◆ **Problem to solve**: Beginning at the line that contains "This screenshot has height=658, width=1080.", reproduce the entries below exactly, ending with the line that contains "Where should I click to: Click". Omit each picture.

◆ **Materials provided**:

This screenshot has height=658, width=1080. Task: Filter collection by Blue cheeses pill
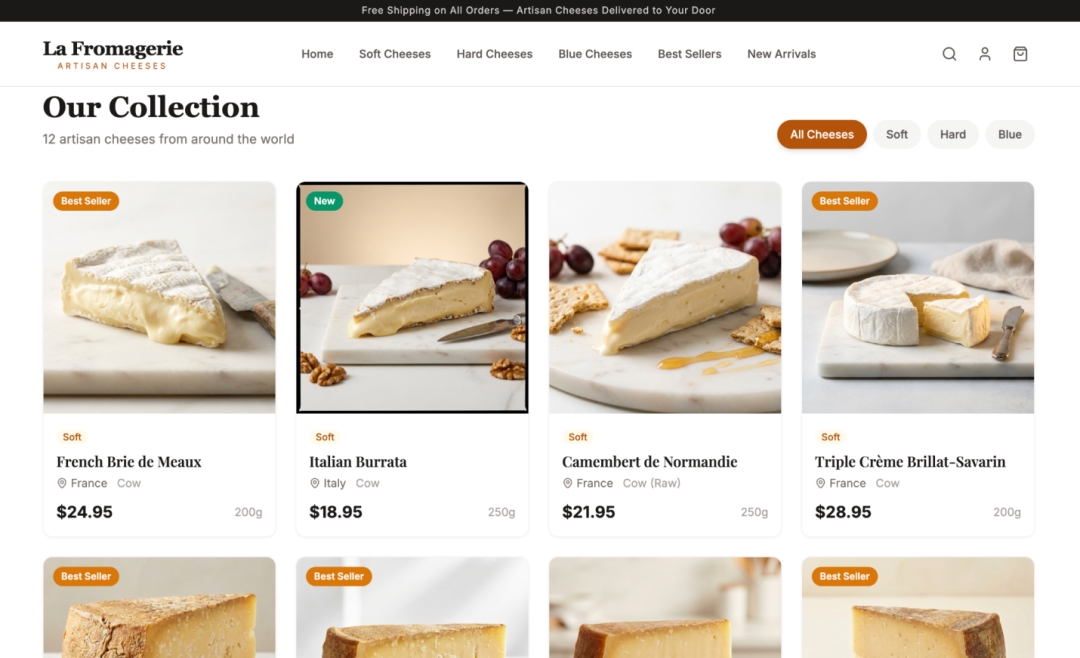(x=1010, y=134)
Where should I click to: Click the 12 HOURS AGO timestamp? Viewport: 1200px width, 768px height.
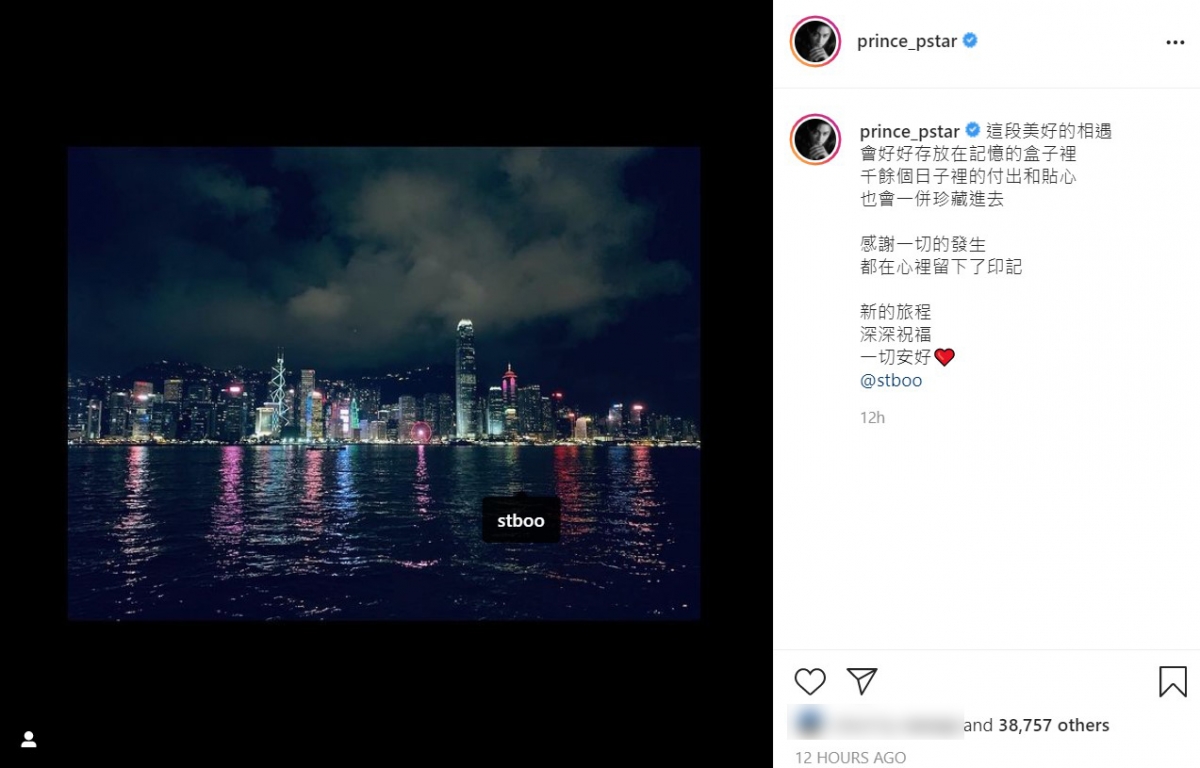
---
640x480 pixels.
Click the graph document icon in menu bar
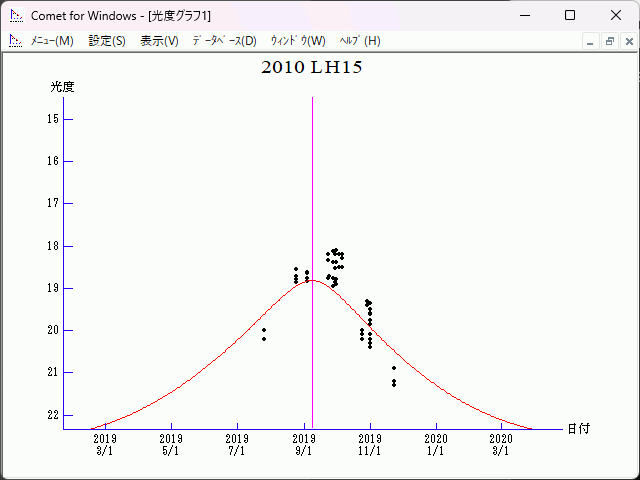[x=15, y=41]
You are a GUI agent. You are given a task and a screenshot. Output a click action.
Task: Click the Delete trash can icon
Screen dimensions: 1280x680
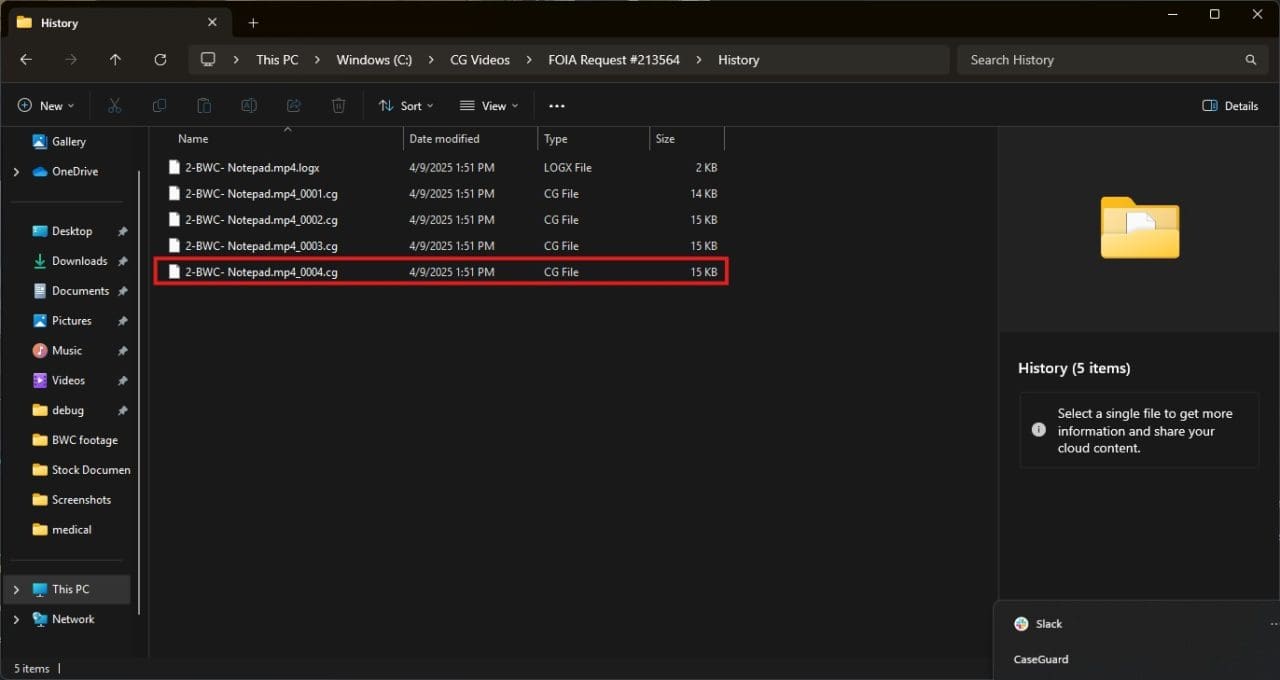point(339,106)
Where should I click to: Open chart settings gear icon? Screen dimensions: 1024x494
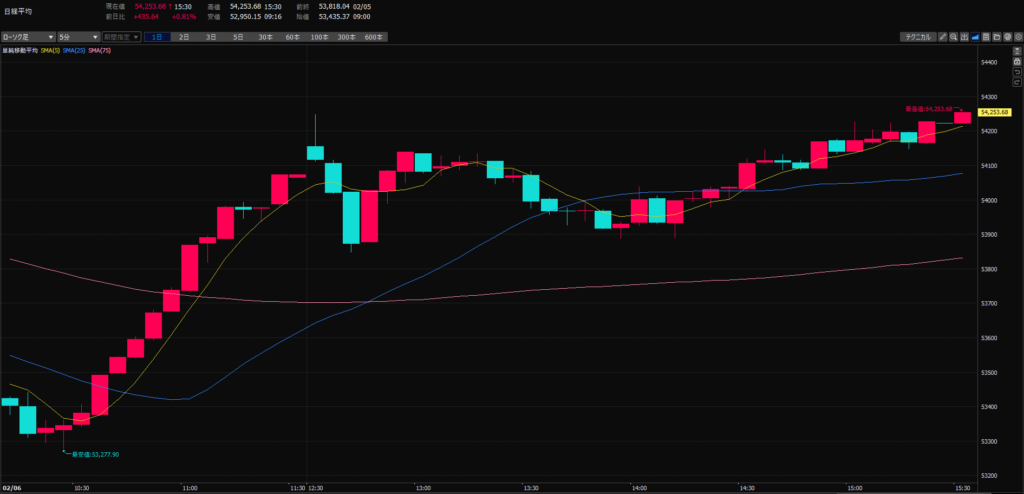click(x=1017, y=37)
* * *
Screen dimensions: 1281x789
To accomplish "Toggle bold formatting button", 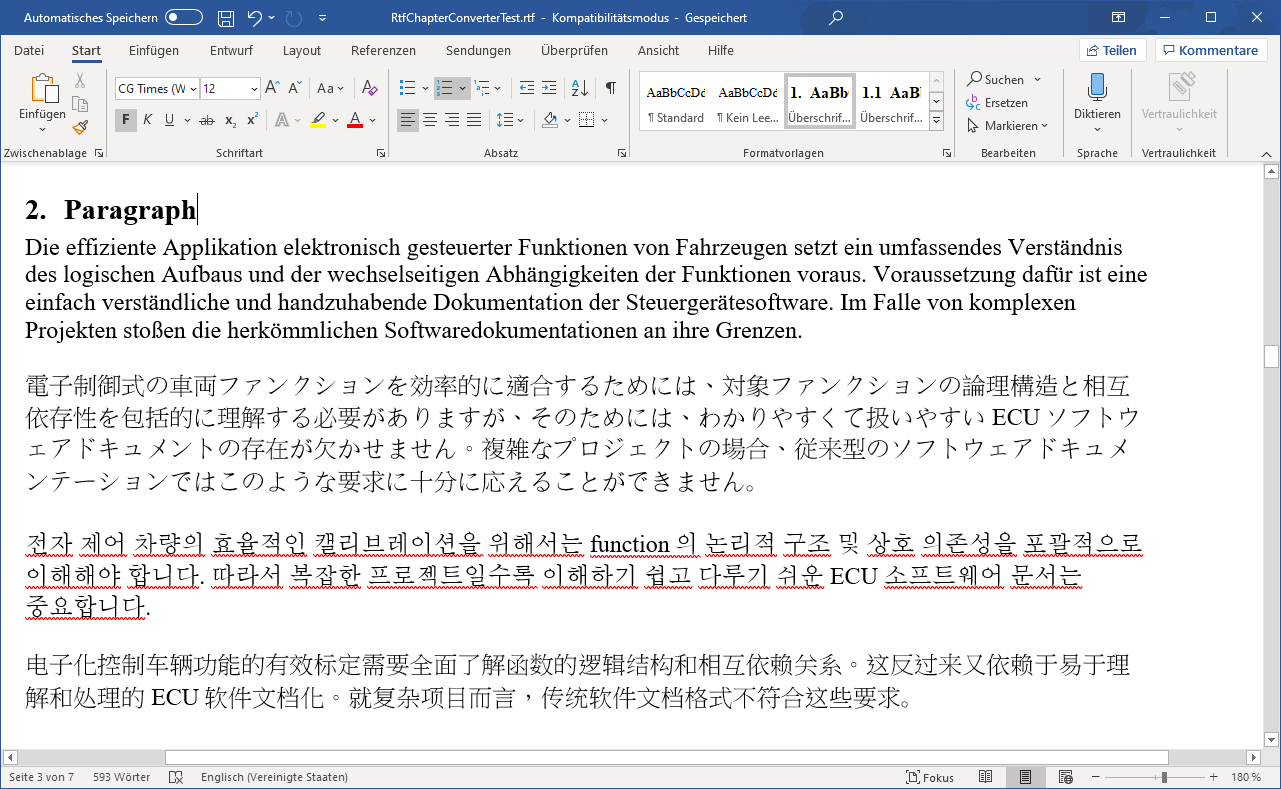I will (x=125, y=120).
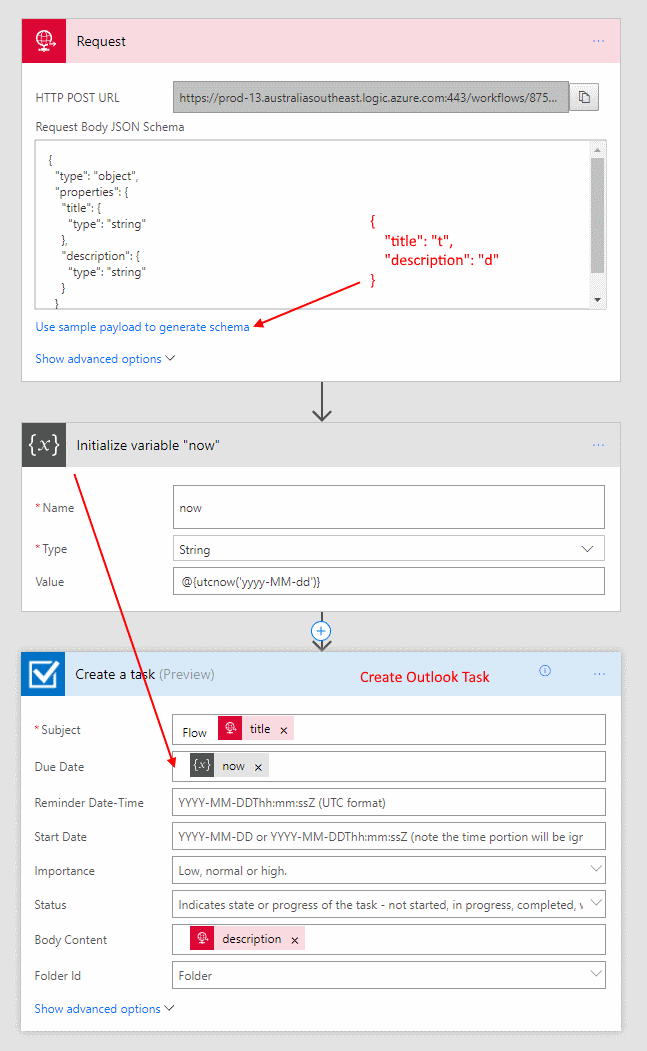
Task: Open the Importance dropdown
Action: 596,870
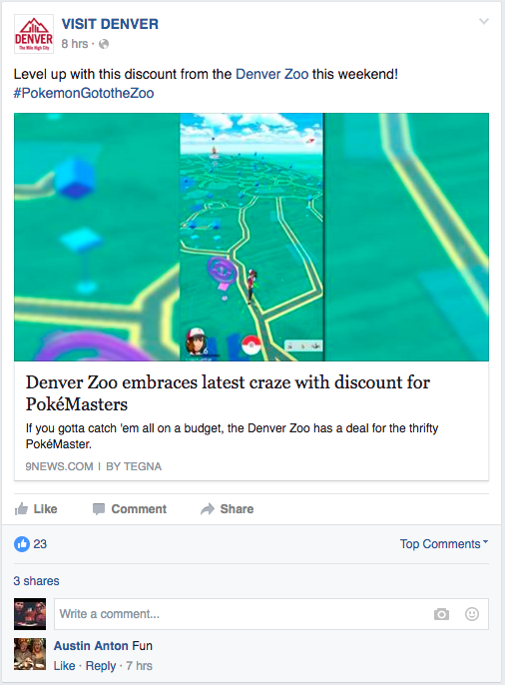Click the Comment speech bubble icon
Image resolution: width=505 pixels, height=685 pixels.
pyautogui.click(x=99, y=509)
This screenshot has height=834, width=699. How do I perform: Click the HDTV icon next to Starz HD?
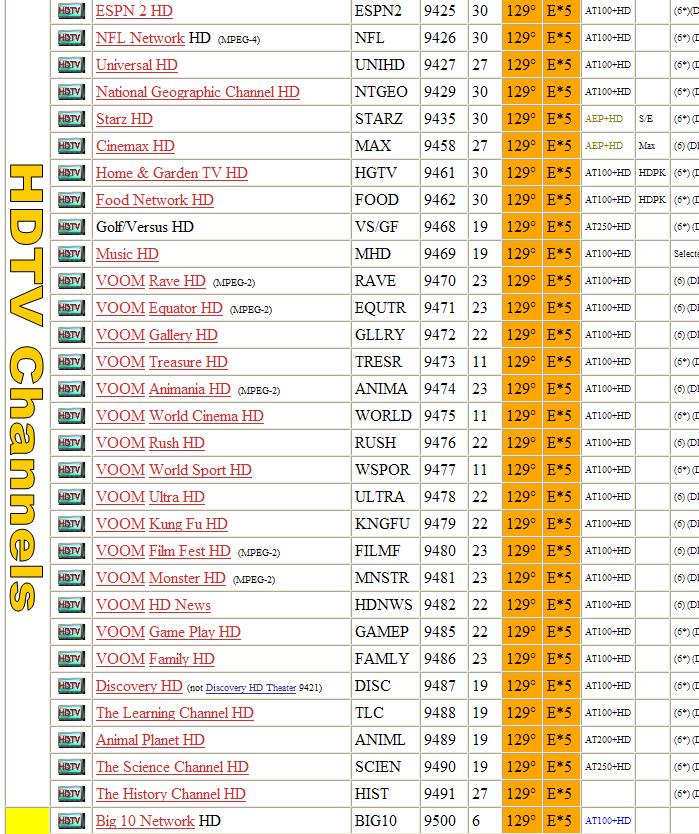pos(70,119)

◆ **Exercise solution**:
This screenshot has height=658, width=1080. Task: Filter collection by Blue cheeses pill
(x=1010, y=134)
Where should I click to: Click the 12 HOURS AGO timestamp? Viewport: 1200px width, 768px height.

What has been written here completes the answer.